The next day, at the same time I felt the same need. I willed my self to stuff my face with cauliflower instead of candy. I crunched. I did it again the next day. Habits. Over and over it kept coming back to habits. I searched Audible for “habit formation”. I listed to “Atomic Habits” by James Clear. Oh, the science of habit formation! Maybe I could change for the better. Next I listed to “The Power of Habit” by Charles Duhigg and “Mini Habits for Weight Loss” by Stephen Guise.

In my life I had tried every diet imaginable. From Weight Watchers to Keto and Whole 30 and everything in between. Each “diet” would work for a time, I would lose the same 15 lbs over and over again, each time gaining all of it plus an additions 3 or 4 back. In the end, I never changed my habits and immediately my old self would check back in. One slip up would turn into a 3 month bender and I would be back to square one, or worse.

Then one day while I was looking for a new book to listen to, Audible suggested I try “Bright Line Eating, The Science of Living Happy, Thin, and Free” by Susan Peirce Thompson.

My Story: The Origin Of My Food Addiction- Part 7

As I stood there looking at the positive pregnancy test, I was overcome with emotion, excited for the joy to come, scared for the unknowns. Instantly in love with the tiny person growing inside me. But as I stood there, my weight was on my mind. Being overweight was not a good thing to begin with, mixing it with pregnancy was worse. As it was my doctor had been on me for years about PCOS and the risk of gestational diabetes. She had warned that if I didn’t lose weight there was a good chance I wouldn’t be able to get pregnant in the first place. Well, surprise, surprise.
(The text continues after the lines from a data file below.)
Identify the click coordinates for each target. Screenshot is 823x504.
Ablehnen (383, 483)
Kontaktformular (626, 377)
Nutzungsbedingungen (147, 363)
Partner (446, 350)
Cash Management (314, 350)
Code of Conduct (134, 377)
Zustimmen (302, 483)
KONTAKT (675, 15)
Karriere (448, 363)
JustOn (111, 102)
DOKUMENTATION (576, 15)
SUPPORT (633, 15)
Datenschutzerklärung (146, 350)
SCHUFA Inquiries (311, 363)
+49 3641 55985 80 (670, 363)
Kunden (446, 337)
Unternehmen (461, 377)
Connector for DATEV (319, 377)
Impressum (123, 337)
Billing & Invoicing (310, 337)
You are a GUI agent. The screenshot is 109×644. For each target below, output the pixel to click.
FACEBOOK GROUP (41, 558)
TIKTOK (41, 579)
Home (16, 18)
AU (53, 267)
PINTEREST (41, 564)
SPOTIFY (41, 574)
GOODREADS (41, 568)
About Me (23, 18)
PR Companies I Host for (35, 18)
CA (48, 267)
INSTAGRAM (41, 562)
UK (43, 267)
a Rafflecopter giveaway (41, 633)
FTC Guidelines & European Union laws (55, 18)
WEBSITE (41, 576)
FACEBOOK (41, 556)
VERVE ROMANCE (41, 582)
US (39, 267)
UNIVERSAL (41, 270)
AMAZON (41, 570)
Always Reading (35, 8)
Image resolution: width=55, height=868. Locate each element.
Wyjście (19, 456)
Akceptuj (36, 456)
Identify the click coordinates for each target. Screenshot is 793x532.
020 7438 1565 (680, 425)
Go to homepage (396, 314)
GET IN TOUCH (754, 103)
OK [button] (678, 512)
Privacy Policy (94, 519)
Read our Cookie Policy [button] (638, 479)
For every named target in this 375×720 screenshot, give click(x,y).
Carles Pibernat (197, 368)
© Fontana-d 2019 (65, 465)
I knew the risks and I was still excited. But as I stood there looking between my reflection and the test I swore, I was not going to be one of those people that gained a ton of weight in pregnancy and then blamed it on the baby. I was going to be different.

As it turned out, I wasn’t different. Don’t throw stones. The nausea set in almost immediately. I had severe nausea from dawn til dusk throughout the whole pregnancy. At first, I lost about 10 lbs. Eventually I discovered saltine crackers and orange juice settled my stomach and vitamin b suckers became a staple. As long as my stomach was never empty the nausea was manageable. Besides that, my regular bad eating habits of quick, convenient, mostly processed food did me no favors and the “eating for two” excuse came up more than it should have.

Over the first six months of the pregnancy I gained about 20 lbs. Then, between 6 and 9 months my weight shot like a rocket, up and up at about 15 lbs a month. 65 lbs in total before my first son was born, a healthy 7 lbs even.

I was amazed that within 7 days of giving birth 30 lbs came right back off. I never developed diabetes and everyone was healthy. I felt good, now that I was relieved of the misery of that much water retention and lumpy baby.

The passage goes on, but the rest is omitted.